50 Percent Off North Strip Plot

What a comedown! In 2007, a development firm paid $33 million an acre for land on the northern end of the Vegas Strip. Now Triple Five is putting the property up for sale at $16 million per acre, banking on the resurgence of development marked by the opening of SLS (l.).

Genting, James Packer investing nearby

Development firm Triple Five, which paid $33 million an acre for land on the northern Las Vegas Strip back in 2007, is trying to sell it for $16 million an acre, or just about half-price, reported Vegasinc.com.

The company bought 5.4 acres in October 2007, and hopes it can capitalize on renewed interest on the Strip’s north end.
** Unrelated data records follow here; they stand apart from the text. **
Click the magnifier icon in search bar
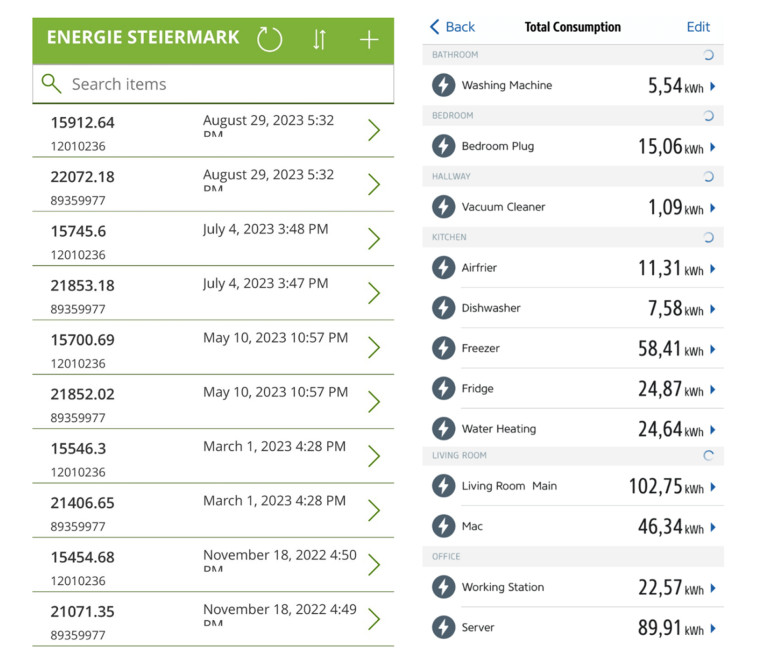Image resolution: width=768 pixels, height=667 pixels. [x=51, y=84]
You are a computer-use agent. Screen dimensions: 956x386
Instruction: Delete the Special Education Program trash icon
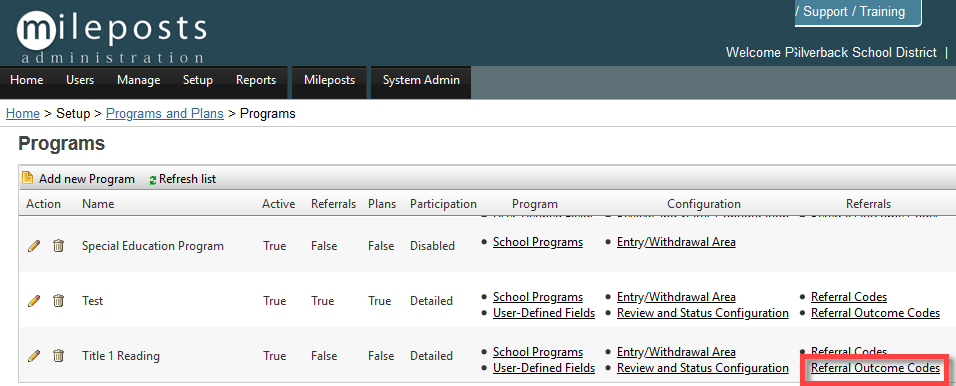[x=58, y=246]
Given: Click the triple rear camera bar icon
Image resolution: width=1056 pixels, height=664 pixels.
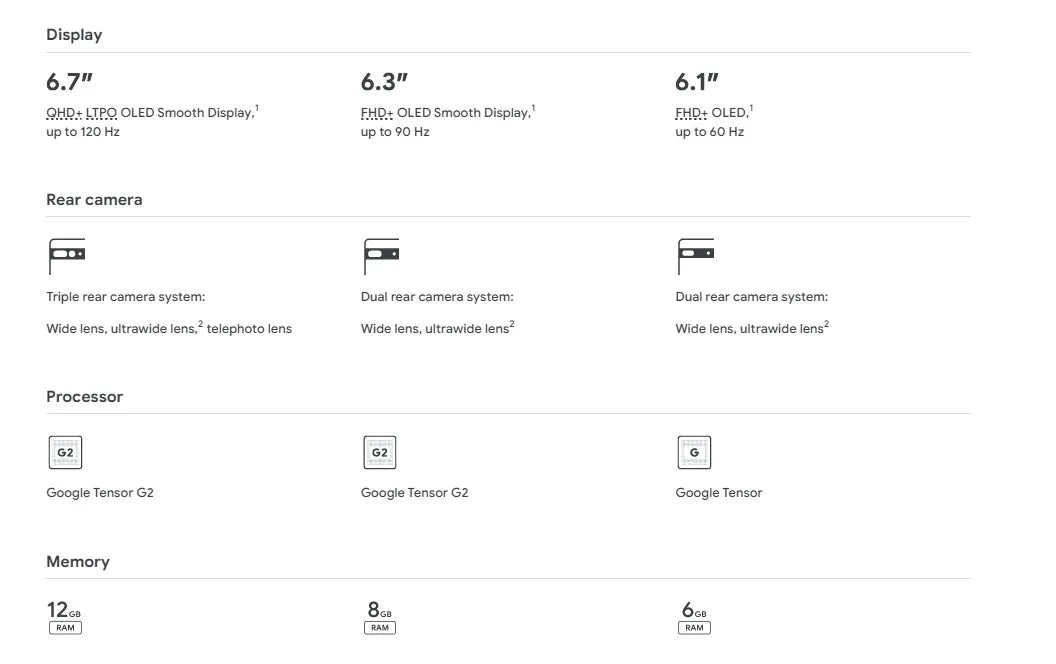Looking at the screenshot, I should tap(66, 255).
The grand opening of the SLS Las Vegas last month has heightened hopes that property values will increase in the vicinity. Malaysia’s Genting Group is also on the scene, spending billions turning the abandoned Echelon project into an 87-acre Resorts World megaresort. Most recently, Australian billionaire James Packer and former Wynn Resorts executive Andrew Pascal announced plans to build a resort on the former New Frontier site.

“There will be a high level of interest in that property,” real estate broker Michael Parks, of CBRE Group. “It’s just hard to tell what people would be willing to pay.”

Triple Five, which owns the gigantic Mall of America in Minnesota, spent about $280 million buying land near the Riviera in the past 10 years. Its planned Las Vegas Revolution was to have included an observation wheel, a hotel, a casino and restaurants. That plan went south when the economy went bust.

“We’ll just sit there until somebody makes us an offer,” said James Grindstaff, vice president of planning and development.